Coleman combines policy, political and fundraising savvy, said Americans for Tax Reform president Grover Norquist, who quipped: “How many can do all three?”
A member of the Foreign Relations Committee while on Capitol Hill, Coleman has a special focus on Israel and has appeared as a Romney surrogate on television and in Iowa, Florida and New Hampshire.
As a nonprofit, the AAN does not disclose its donors. But the Center for Responsive Politics has identified several through tax and other records. They include the Republican Jewish Coalition, which gave $4 million, and the Pharmaceutical Research and Manufacturers of America, which gave $4.5 million. Aetna also gave $3.3 million to ANN, according to recent disclosures.

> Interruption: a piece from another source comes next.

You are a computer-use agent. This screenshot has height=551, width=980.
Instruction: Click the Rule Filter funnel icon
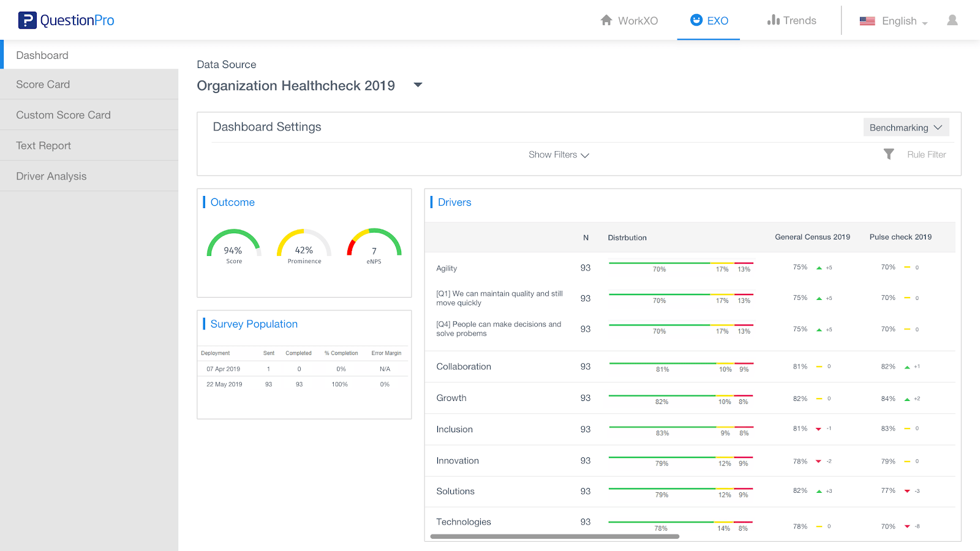pos(889,154)
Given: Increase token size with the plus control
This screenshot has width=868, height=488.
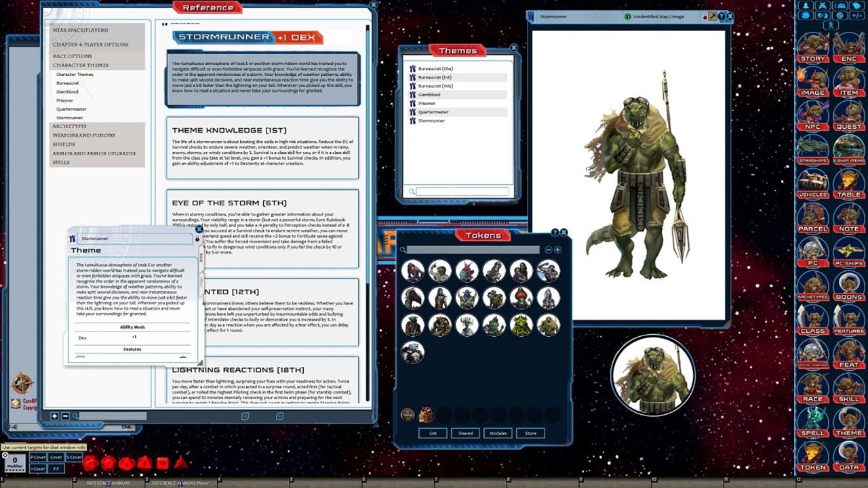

The Congressional Leadership Fund has collected, by CRP’s tally, $6.5 million so far this cycle, thanks in part to the blessing of GOP leaders from Speaker John Boehner (Ohio) on down. Top super PAC donors include Texas home builder Bob Perry, who gave $1 million, and Adelson, who with his wife gave $5 million.
“I think it’s a new model, and I was blessed to be here at its inception. We caught the wave, and we navigated the wave, so that I think we’re in a position to have an impact,” said Coleman, who noted that he and Malek set out in part to create a policy counterweight to the left-leaning Center for American Progress.
Both Citizens for Responsibility and Ethics in Washington and Democracy 21 argue in their separate complaints to the IRS that the group is patently violating IRS law because it spends more than half its funds on political activity.
Coleman said the groups either “don’t understand the law,” or “mischaracterize it.”
“If we’re sending out a message to support lower taxes, or if we’re challenging somebody for supporting government-run health care, by law that is not political advocacy,” he said. “We are talking about policies.”